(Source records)
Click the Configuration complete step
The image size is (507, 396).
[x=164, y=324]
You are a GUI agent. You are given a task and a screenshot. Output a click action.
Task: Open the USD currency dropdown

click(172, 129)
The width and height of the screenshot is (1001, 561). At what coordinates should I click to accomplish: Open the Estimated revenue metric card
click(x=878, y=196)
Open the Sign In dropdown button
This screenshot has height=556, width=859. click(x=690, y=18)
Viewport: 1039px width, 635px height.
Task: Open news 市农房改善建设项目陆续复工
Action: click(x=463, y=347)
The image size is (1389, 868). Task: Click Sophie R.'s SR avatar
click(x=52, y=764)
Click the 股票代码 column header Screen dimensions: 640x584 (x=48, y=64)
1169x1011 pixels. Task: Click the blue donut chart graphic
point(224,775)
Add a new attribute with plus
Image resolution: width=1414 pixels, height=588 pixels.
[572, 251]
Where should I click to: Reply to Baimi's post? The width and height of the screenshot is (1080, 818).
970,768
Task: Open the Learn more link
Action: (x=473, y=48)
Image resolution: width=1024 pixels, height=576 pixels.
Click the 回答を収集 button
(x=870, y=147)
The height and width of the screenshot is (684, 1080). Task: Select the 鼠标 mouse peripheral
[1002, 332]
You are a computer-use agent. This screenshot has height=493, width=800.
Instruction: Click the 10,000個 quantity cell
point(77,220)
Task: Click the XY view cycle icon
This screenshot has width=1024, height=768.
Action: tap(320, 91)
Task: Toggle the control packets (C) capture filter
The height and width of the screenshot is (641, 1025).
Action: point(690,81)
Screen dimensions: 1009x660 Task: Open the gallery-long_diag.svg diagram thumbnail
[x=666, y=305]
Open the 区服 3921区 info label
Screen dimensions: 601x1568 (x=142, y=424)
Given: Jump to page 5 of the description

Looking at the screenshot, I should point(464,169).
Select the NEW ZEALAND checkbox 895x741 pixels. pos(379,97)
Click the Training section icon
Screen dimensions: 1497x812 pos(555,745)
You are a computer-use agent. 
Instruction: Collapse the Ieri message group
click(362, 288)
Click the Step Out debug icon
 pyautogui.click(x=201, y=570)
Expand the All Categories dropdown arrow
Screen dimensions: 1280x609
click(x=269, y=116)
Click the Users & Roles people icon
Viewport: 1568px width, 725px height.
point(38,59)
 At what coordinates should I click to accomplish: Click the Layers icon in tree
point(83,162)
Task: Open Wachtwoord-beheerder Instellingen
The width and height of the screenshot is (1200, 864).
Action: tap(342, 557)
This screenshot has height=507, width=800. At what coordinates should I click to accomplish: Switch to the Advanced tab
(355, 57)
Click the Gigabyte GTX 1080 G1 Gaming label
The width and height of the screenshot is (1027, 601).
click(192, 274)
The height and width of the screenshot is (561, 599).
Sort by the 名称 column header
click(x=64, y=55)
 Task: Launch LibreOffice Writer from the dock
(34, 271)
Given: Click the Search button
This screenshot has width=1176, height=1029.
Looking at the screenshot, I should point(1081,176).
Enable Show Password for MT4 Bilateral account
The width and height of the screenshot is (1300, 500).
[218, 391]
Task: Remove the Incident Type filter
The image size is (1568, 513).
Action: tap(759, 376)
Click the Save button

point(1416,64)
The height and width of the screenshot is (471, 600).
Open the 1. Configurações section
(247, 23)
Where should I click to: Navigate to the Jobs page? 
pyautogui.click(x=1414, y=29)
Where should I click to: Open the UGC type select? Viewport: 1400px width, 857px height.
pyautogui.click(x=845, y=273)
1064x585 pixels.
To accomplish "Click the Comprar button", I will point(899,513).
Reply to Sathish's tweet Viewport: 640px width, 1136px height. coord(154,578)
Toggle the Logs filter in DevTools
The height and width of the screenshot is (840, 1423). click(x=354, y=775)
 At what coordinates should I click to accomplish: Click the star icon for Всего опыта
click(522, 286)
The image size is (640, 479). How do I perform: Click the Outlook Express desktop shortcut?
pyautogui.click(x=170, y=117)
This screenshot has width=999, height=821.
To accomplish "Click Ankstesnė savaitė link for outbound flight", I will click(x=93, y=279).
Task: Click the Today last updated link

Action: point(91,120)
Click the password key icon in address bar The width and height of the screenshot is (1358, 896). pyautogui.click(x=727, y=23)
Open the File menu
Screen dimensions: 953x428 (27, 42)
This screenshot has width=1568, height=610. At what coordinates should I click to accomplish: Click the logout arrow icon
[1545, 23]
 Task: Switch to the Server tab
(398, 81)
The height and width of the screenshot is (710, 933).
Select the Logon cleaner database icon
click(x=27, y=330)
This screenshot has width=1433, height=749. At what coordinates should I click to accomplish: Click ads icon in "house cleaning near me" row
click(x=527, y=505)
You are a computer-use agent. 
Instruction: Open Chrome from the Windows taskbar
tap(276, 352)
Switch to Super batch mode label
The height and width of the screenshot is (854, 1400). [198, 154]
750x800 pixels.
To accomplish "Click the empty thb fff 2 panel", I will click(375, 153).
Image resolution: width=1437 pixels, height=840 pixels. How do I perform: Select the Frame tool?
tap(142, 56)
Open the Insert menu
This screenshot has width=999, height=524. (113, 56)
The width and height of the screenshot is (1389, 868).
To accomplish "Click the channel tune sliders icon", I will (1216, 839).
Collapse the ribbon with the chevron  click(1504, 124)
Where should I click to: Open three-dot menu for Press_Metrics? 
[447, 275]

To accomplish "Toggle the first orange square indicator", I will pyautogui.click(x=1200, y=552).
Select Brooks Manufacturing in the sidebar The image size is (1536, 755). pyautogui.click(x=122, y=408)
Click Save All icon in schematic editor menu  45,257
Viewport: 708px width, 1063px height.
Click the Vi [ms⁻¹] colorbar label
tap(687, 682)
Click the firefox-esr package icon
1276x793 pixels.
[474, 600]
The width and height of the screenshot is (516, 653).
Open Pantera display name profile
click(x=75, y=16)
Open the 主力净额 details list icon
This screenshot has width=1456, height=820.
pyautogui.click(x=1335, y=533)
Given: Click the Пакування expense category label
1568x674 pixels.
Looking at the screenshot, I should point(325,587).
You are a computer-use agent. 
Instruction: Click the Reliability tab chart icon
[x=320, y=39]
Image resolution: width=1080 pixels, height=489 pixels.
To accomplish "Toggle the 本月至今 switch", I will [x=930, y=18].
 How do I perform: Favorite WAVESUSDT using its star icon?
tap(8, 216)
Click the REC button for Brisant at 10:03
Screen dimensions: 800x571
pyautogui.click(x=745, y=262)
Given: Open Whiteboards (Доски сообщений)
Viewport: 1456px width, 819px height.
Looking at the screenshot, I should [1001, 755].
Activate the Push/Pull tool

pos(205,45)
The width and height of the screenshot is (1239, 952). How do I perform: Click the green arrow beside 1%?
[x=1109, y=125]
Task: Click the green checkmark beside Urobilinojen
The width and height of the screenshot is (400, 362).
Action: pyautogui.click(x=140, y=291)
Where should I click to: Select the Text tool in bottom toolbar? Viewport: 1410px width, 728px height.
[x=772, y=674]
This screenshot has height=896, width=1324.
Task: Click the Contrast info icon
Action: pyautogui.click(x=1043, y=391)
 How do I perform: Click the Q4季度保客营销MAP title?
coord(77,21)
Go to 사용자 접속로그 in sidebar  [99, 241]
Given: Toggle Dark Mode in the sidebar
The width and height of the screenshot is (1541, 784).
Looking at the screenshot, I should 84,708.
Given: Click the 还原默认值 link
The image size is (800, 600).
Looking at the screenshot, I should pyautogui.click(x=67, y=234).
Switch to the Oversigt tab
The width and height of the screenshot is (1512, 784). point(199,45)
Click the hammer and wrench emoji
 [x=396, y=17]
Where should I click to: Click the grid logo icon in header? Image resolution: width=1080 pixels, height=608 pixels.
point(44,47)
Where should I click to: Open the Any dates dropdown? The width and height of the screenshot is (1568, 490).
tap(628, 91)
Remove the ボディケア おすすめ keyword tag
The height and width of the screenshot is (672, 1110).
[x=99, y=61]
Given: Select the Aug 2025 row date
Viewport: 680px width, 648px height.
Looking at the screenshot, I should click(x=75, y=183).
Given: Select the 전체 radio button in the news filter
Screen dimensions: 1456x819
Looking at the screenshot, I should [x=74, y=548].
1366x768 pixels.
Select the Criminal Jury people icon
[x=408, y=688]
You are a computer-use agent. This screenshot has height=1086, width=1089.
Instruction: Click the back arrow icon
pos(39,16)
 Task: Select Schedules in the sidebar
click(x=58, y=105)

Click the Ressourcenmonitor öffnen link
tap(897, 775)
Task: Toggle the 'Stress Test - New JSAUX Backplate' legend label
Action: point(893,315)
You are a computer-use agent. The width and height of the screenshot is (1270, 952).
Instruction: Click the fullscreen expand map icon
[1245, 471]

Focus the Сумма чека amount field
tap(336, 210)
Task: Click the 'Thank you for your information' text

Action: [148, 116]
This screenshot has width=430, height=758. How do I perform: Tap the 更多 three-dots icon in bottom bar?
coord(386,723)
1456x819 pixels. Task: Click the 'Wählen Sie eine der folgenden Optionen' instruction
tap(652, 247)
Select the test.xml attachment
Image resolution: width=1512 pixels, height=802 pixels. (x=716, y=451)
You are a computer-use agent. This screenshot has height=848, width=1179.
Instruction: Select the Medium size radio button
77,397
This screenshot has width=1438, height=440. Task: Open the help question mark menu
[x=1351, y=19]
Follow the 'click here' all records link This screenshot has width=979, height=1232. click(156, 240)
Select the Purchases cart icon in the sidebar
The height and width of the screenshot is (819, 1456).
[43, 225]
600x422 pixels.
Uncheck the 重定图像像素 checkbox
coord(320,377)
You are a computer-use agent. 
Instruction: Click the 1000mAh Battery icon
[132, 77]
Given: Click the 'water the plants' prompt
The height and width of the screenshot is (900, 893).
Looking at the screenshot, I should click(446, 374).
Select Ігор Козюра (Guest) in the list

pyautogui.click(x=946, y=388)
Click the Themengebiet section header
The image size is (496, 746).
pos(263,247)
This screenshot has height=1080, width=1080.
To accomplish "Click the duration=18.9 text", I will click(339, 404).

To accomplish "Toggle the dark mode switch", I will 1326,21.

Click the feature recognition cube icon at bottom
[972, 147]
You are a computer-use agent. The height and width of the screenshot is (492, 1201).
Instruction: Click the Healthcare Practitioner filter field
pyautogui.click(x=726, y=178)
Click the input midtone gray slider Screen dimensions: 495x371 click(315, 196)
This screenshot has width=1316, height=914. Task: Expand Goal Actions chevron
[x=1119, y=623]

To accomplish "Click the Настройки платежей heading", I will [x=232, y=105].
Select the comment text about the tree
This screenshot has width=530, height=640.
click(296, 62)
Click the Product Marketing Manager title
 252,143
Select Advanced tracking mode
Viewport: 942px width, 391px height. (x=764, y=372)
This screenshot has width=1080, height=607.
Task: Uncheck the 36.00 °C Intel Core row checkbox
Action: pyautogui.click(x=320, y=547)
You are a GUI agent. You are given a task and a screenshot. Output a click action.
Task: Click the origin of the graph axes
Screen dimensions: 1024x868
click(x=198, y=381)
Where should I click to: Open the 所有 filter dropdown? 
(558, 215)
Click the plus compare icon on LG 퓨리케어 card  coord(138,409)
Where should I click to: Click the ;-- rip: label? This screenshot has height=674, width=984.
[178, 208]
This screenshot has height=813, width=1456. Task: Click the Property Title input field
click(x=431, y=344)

(WRITTEN TASK):
How many lines in the rows above contain the word "bottom"? Reply with the number only.

(OUTPUT BELOW):
3